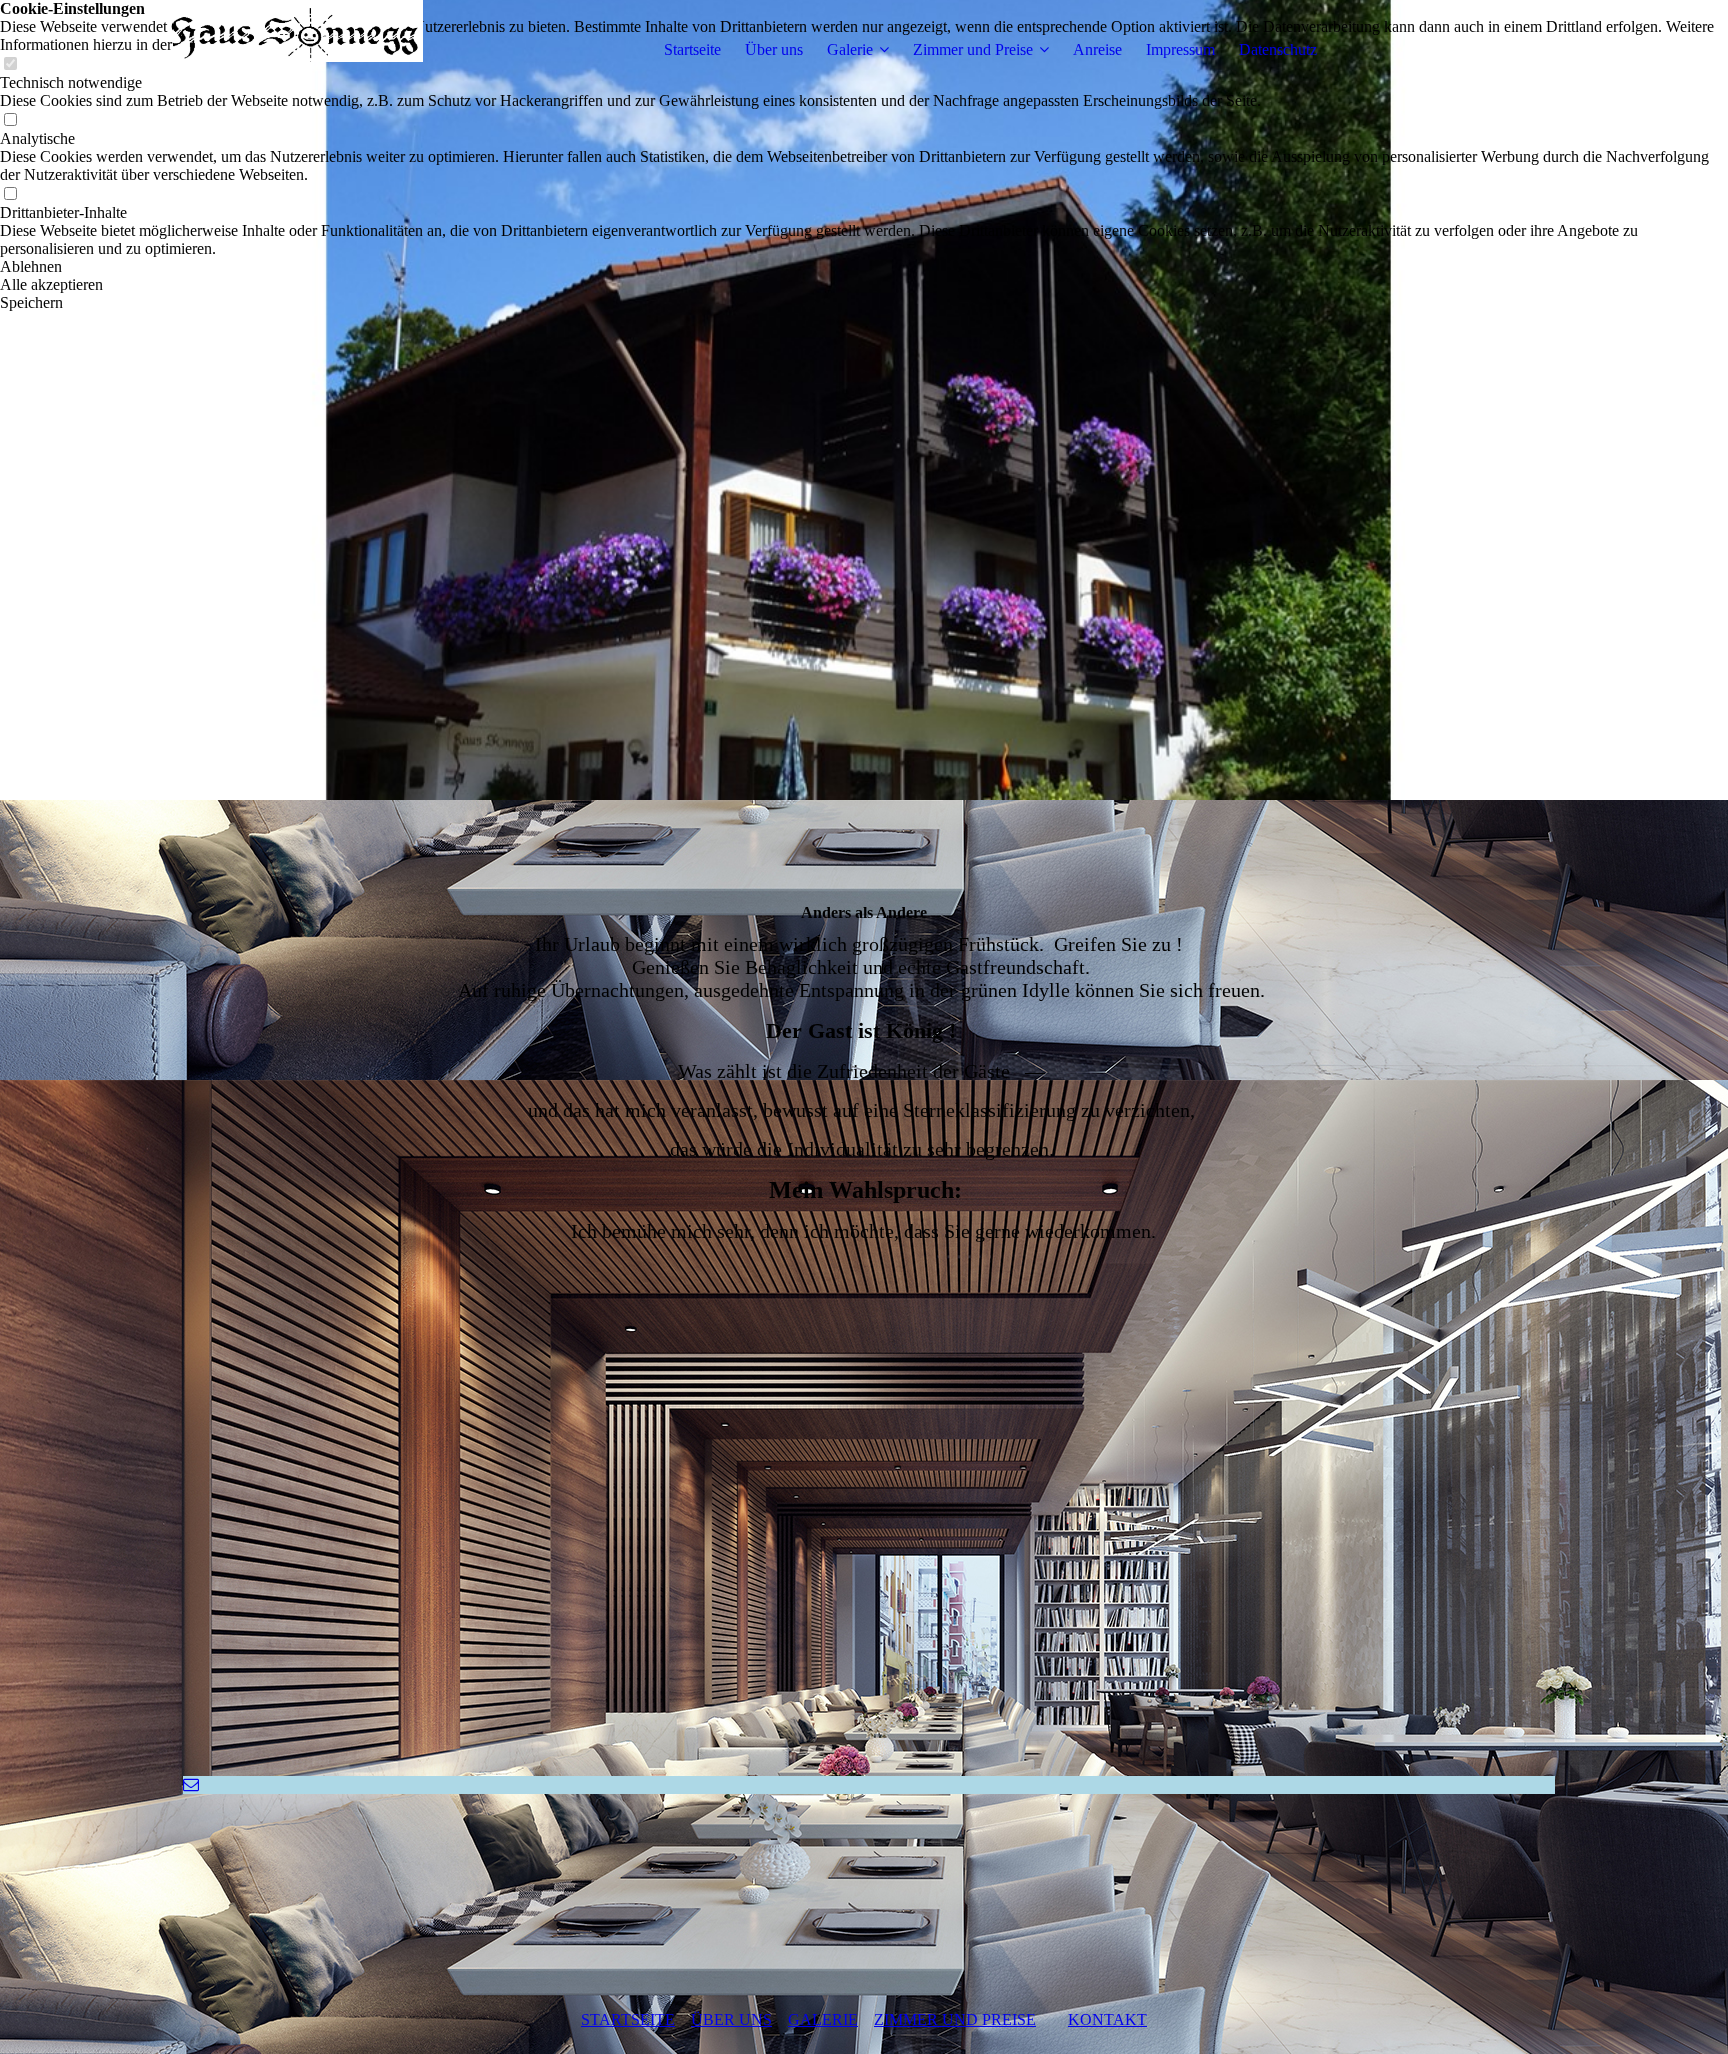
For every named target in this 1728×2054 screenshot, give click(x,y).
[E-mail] (191, 1784)
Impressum (1180, 49)
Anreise (1097, 49)
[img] (298, 50)
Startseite (692, 49)
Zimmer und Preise (973, 49)
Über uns (774, 49)
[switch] (10, 120)
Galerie (850, 49)
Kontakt (1107, 2019)
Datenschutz (1278, 49)
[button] (864, 267)
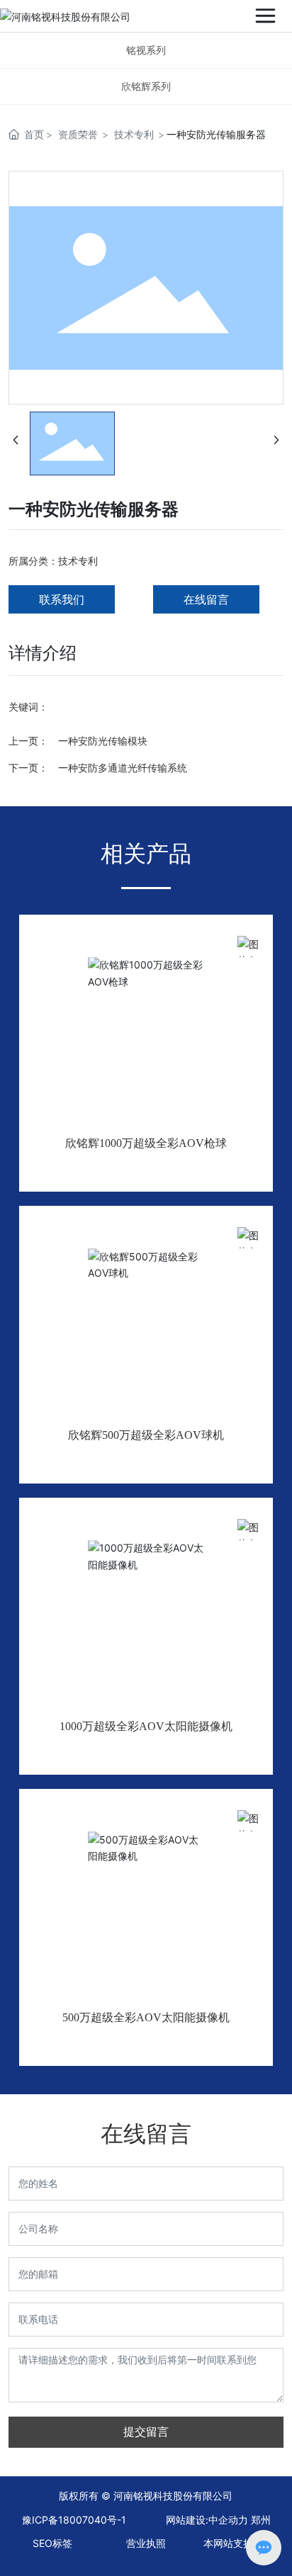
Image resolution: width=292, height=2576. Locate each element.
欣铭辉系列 (146, 86)
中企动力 (228, 2520)
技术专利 (134, 134)
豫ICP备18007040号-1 (74, 2520)
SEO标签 (52, 2543)
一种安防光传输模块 (102, 741)
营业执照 (146, 2543)
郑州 (261, 2520)
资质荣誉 (78, 134)
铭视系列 (146, 50)
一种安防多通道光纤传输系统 (122, 768)
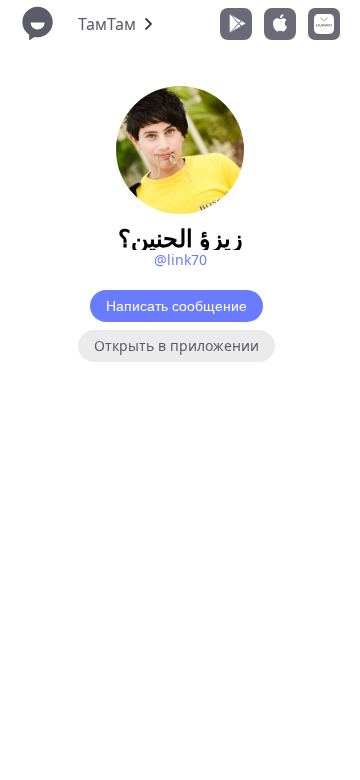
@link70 (180, 259)
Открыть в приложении (176, 345)
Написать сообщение (176, 306)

------------------------------------------------------------

__Problem to work on__
No pictures belong in the copy. Repeat the listing above exactly.

__Output__
For every named target in this 1728×2054 screenshot, give click(x,y).
[E-mail] (191, 1784)
Impressum (1180, 49)
Anreise (1097, 49)
[img] (298, 50)
Startseite (692, 49)
Zimmer und Preise (973, 49)
Über uns (774, 49)
[switch] (10, 120)
Galerie (850, 49)
Kontakt (1107, 2019)
Datenschutz (1278, 49)
[button] (864, 267)
Image resolution: width=292, height=2576. Locate each element.
欣铭辉系列 (146, 86)
中企动力 (228, 2520)
技术专利 (134, 134)
豫ICP备18007040号-1 (74, 2520)
SEO标签 (52, 2543)
一种安防光传输模块 (102, 741)
营业执照 (146, 2543)
郑州 (261, 2520)
资质荣誉 (78, 134)
铭视系列 (146, 50)
一种安防多通道光纤传输系统 (122, 768)
@link70 (180, 259)
Открыть в приложении (176, 345)
Написать сообщение (176, 306)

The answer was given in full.